Submitted by hokiegal007 on Sat, 03/01/2014 - 09:54

A student mixes 100.0 mL of 0.500 M AgNO3 with 100.0 mL of 0.500 M CaCl2. (8 points)

a.       Write the balanced molecular equation for the reaction.

b.      Write the net ionic equation for the reaction.

c.       How many grams of precipitate will form?

d.      What is the concentration of Ag+, NO3, Ca2+, and Cl in               the final solution (assume volumes are additive).

The precipitation reaction will essentially go to completion:

2  AgNO3(aq)     +    CaCl2(aq)   -->   2 AgCl (s)     +    Ca(NO3)2 (aq)

Net Ionic Equation:

Ag+ (aq)     +  Cl- (aq)    -->   AgCl (s)

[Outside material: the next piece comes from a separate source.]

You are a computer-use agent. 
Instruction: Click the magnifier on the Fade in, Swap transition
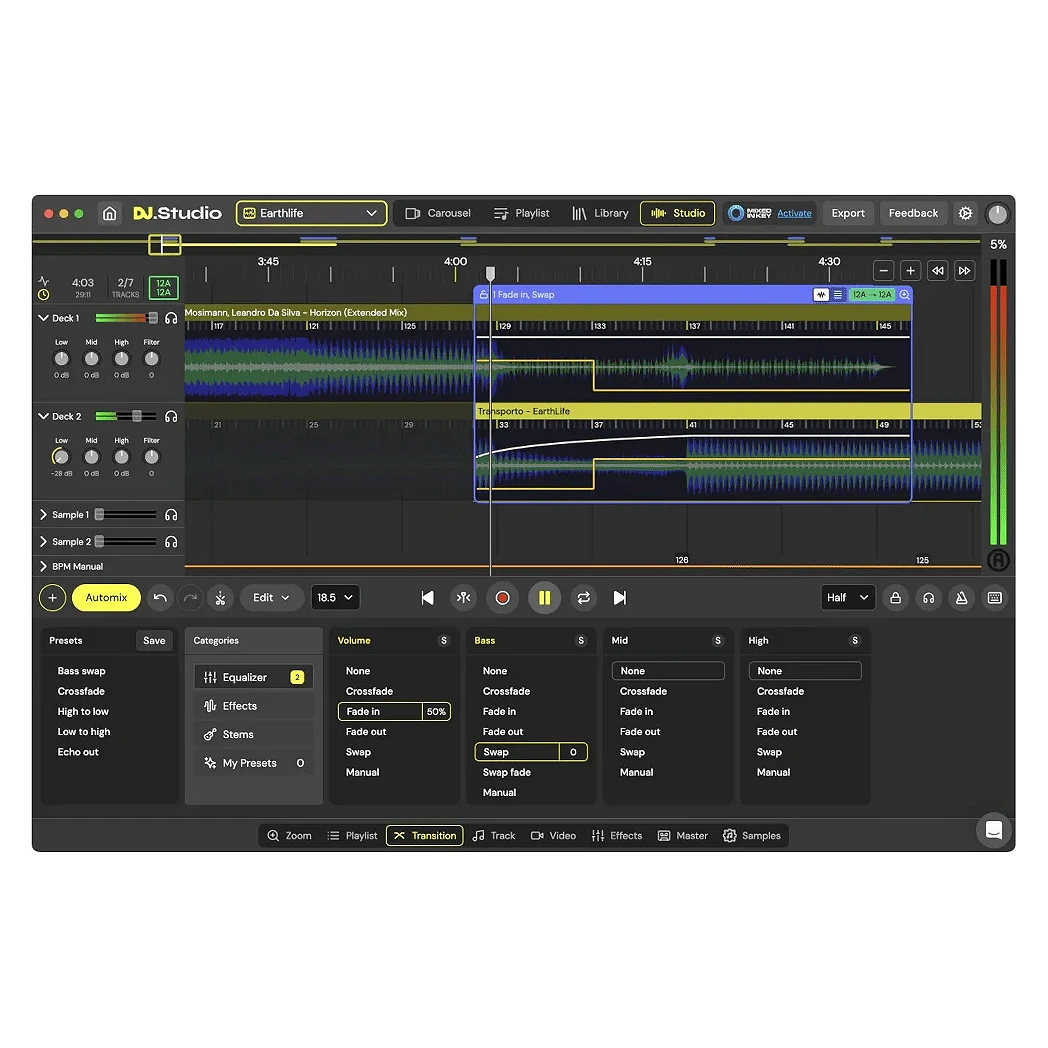[x=904, y=294]
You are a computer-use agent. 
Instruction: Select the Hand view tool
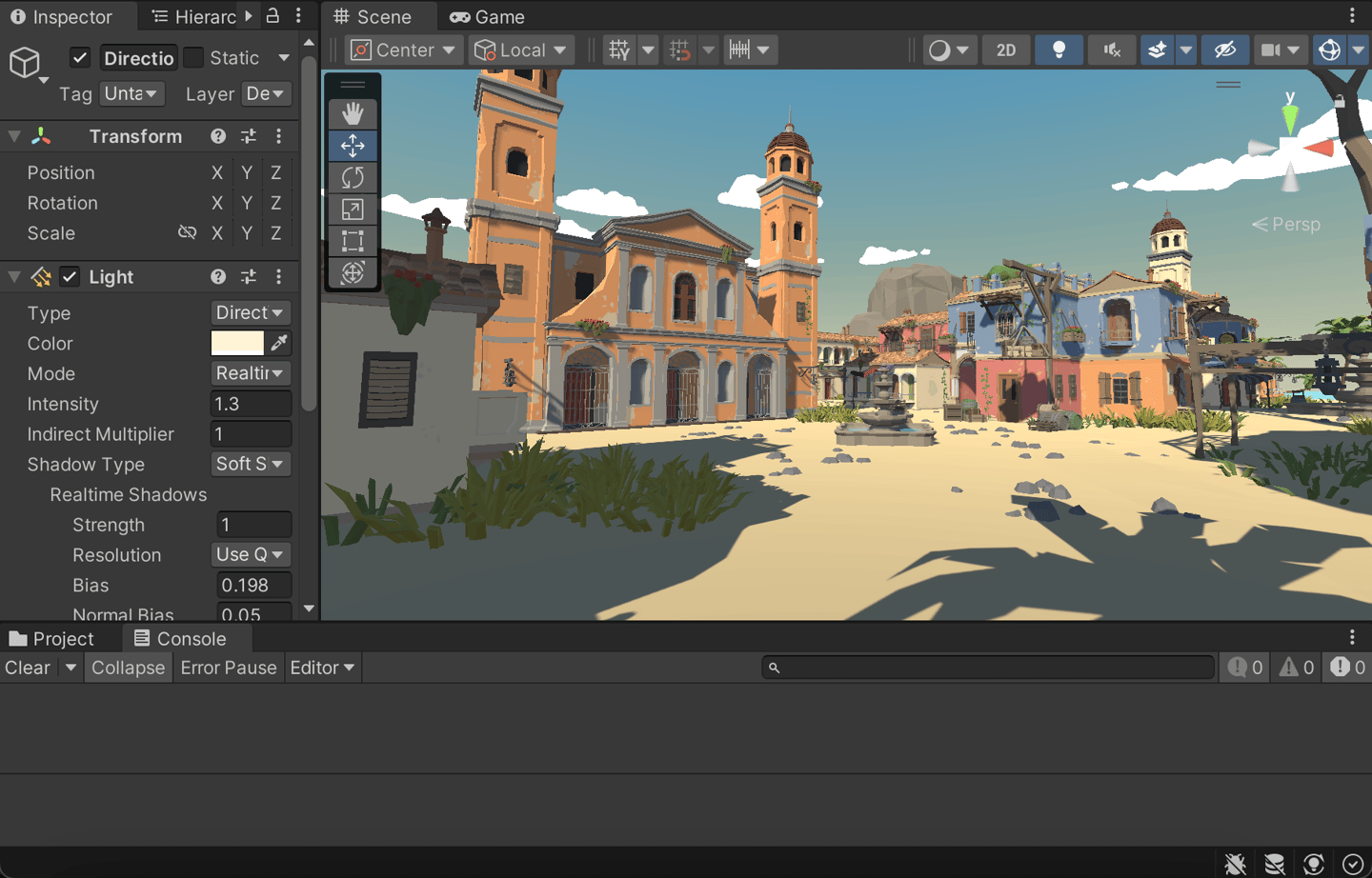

The Ag+ ions will be the limiting reagent.  There are .05 moles of Ag+ present and .10 moles of Cl-.

Therefore, the Ag+ will be used up to prepare .05 moles of AgCl (s), leaving .05 moles of Cl- unreacted.

To calculate the mass of AgCl, multiply the number of moles of AgCl (.05) by the molar mass of AgCl.

In calculating the concentrations, divide the number of moles of an ion by the total volume in liters (.2 L)

So, for Ag+,    molarity =   0 mol / .2 L   (this is making the approximation that all of the Ag+ reacted)

for Cl- ,    molarity =  .05 mol / .2 L

for Ca2+,  molarity =  .05 mol / 2 L

for NO3-,  molarity =  .05 mol / 2 L

Oh my gosh Spock thank you so much I am going to work out the formulas to see if I get the correct answers as you did. Your the best and thank you once again.